One other section explored how Picasso’s Guernica has become a symbol of peace. A life-size tapestry depicting Guernica commissioned by Nelson Rockefeller in 1955 hung on the wall of the United Nations Security Council chamber from 1985 till 2009. (It caused quite controversy when the tapestry was concealed with a blue curtain while Colin Powell delivered the report on the weapons of mass destruction in Iraq in 2003.) Emir Kusturica’s film Guernica and Goshka Macuga’s The Nature of the Beast were examples of how Picasso’s work has become synonymous with anti-war.

It is an exhibition that is easy to follow, physically and mentally from section to section as the design changes. For example, there were sections where Picasso’s works were hung in salon style, a style Picasso preferred yet we don’t see much anymore. It was within the spirit of this exhibition but also because the display method somehow highlighted the difference between modern art and contemporary art with the former inspiring the latter. I liked this juxtaposition that pointed towards a little bit of rebelliousness in a way.

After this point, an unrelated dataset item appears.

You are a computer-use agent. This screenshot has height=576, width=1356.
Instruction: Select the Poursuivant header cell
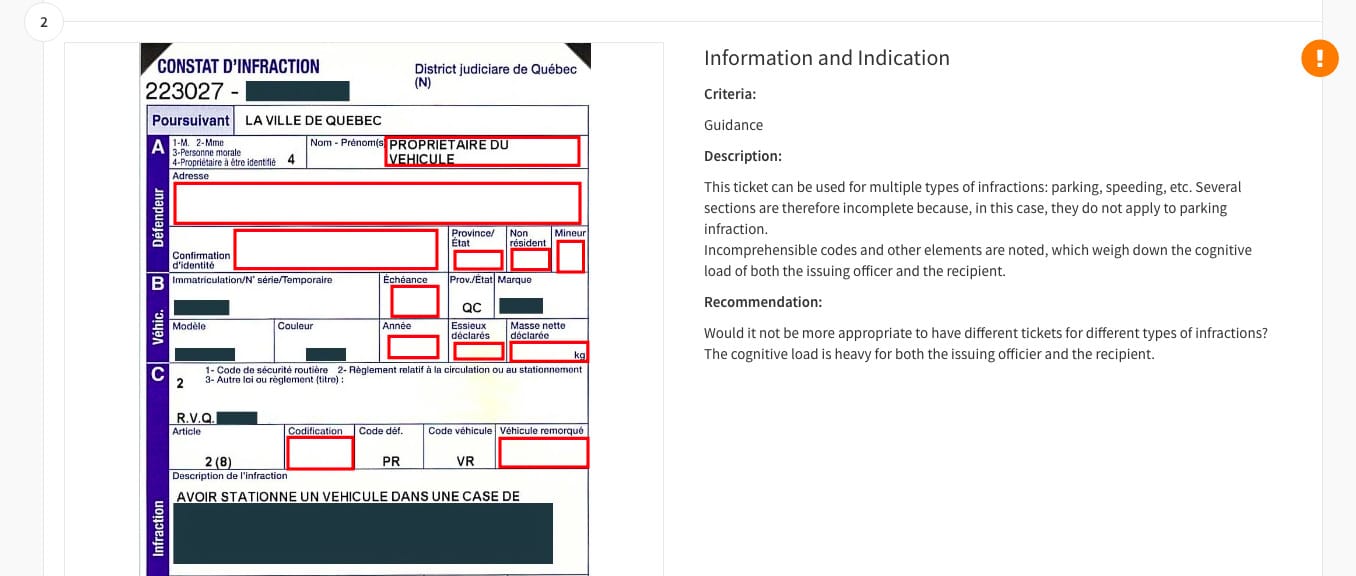point(190,120)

Quite Picasso I would say.

The exhibition included had perfect programming as well with talks, lectures, an iPad application for children and another for adults Picasso.mania, l’e-album de l’exposition du Grand Palais, an exhibition app, a game Picasso ou pas Picasso which asked you to choose whether each of the ten works showed were created by Picasso or not, and another free app l'Atelier Picasso where you upload portraits and have them generated in Picasso’s Blue Period, Analytic Cubism, and Cubism of the 30s, which you could then save or share on instagram.

Three Portraits generated with the l’Atelier Picasso app.

The next day I also got to see the smaller art fair “Officielle". Then I went to the Jardin des Tuileries to see works by Antony Gormley, Ai Weiwei and Heimo Zobernig among others as part of the Hors-les-Murs public art program of FIAC. So far, our trip to Paris had been great. But by the time I was leaving it was getting darker already, and as I looked out from the Jardin des Tuileries to the Place de la Concorde and saw Milène Guermont’s Pyramid of Lights next to the Luxor Obelisk, with the French industrial giant Saint-Gobain’s Future Sensations exhibition in celebration of its 350th anniversary, and each pavilion just as being lit, I felt perhaps this was too much light for the City of Lights.